| SOURCE MATERIAL |
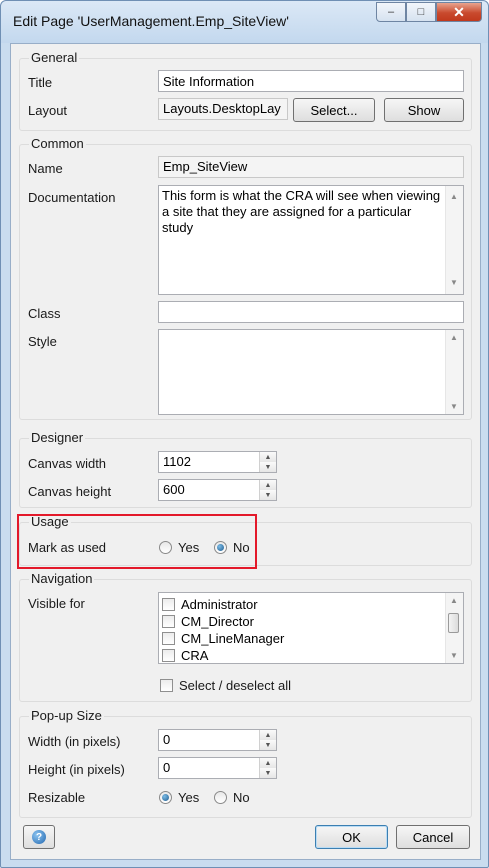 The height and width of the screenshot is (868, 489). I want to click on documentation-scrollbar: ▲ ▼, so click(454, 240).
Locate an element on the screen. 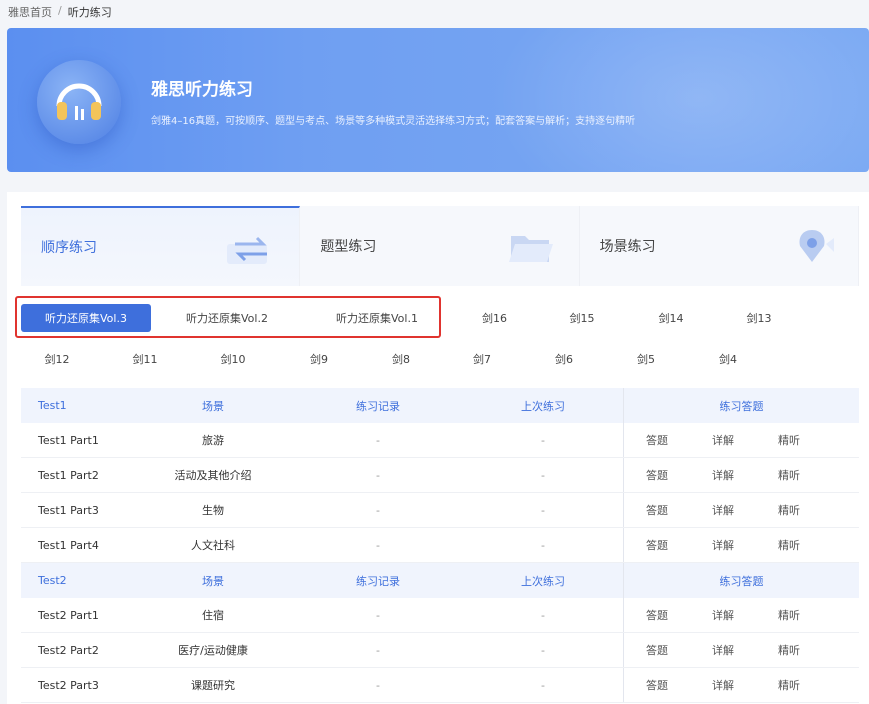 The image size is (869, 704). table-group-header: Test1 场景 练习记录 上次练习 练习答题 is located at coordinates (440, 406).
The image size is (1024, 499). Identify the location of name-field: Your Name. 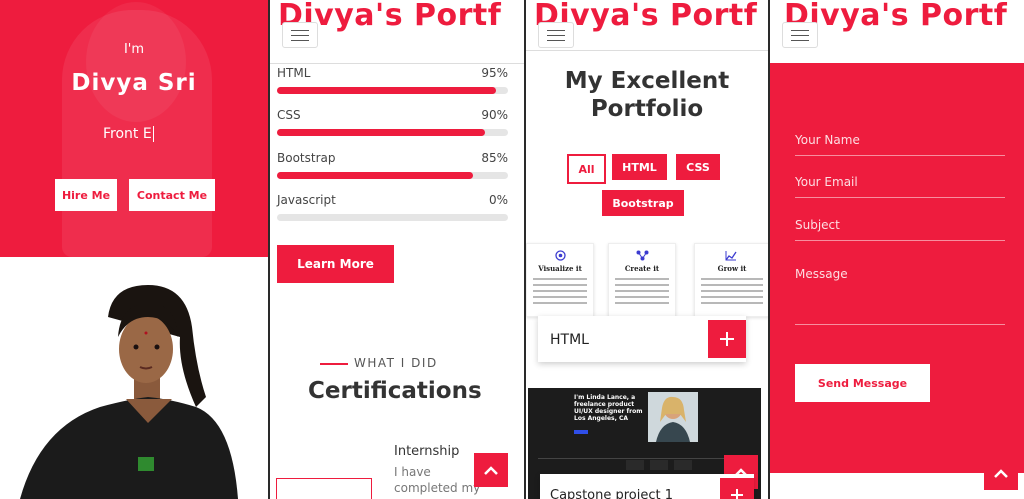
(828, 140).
--
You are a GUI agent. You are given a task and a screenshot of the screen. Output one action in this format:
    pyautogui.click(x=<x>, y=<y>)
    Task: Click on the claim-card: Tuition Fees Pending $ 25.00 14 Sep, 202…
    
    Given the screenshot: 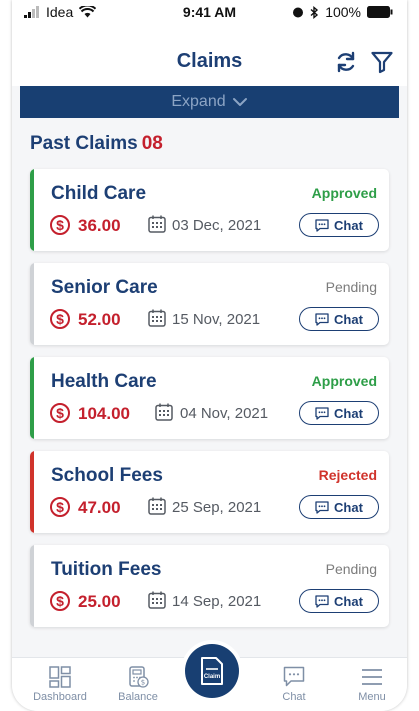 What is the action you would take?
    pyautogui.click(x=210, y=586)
---
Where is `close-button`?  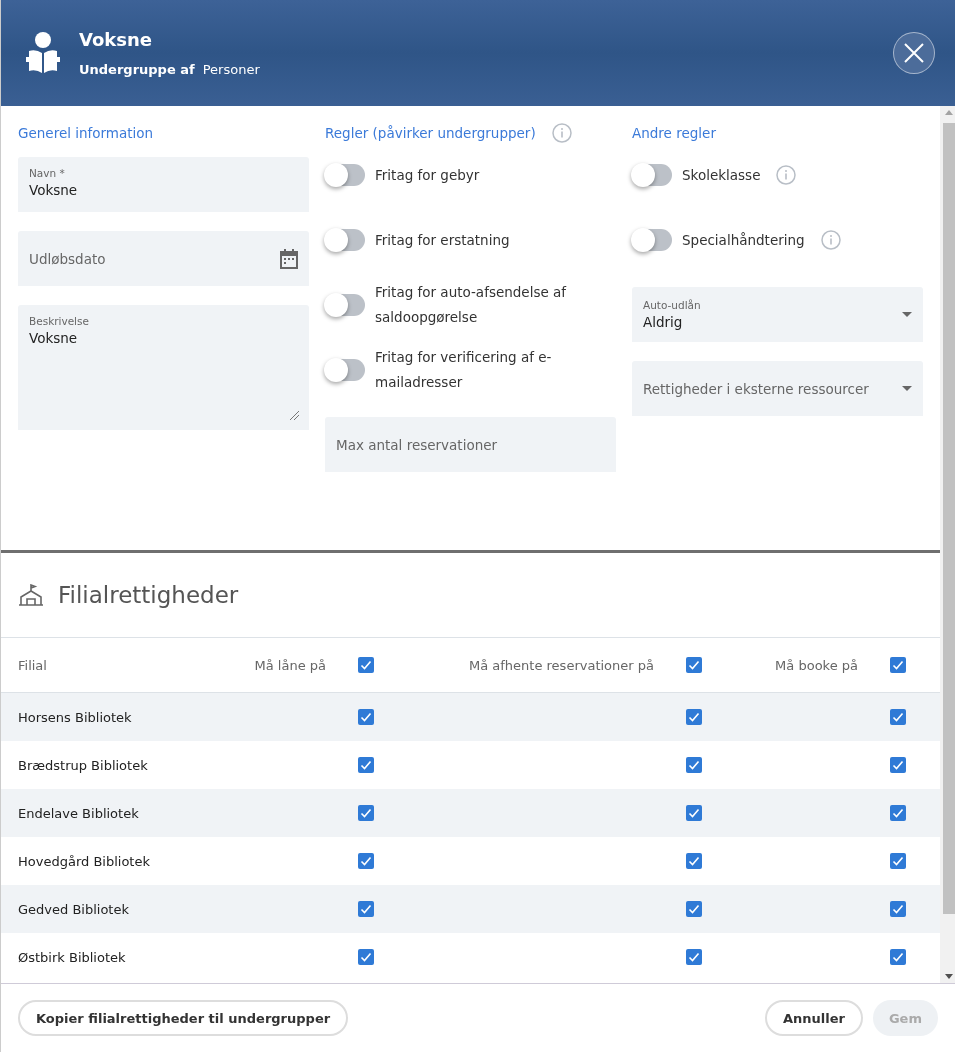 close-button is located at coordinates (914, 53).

| ASSIGNMENT |
Retype the lines starting at the one that contains "The image size is (1024, 499)." and ending after the one that contains "(828, 140).". Leave the pictures out.

| REPLY |
The image size is (1024, 499). Identify the location of name-field: Your Name. 
(828, 140).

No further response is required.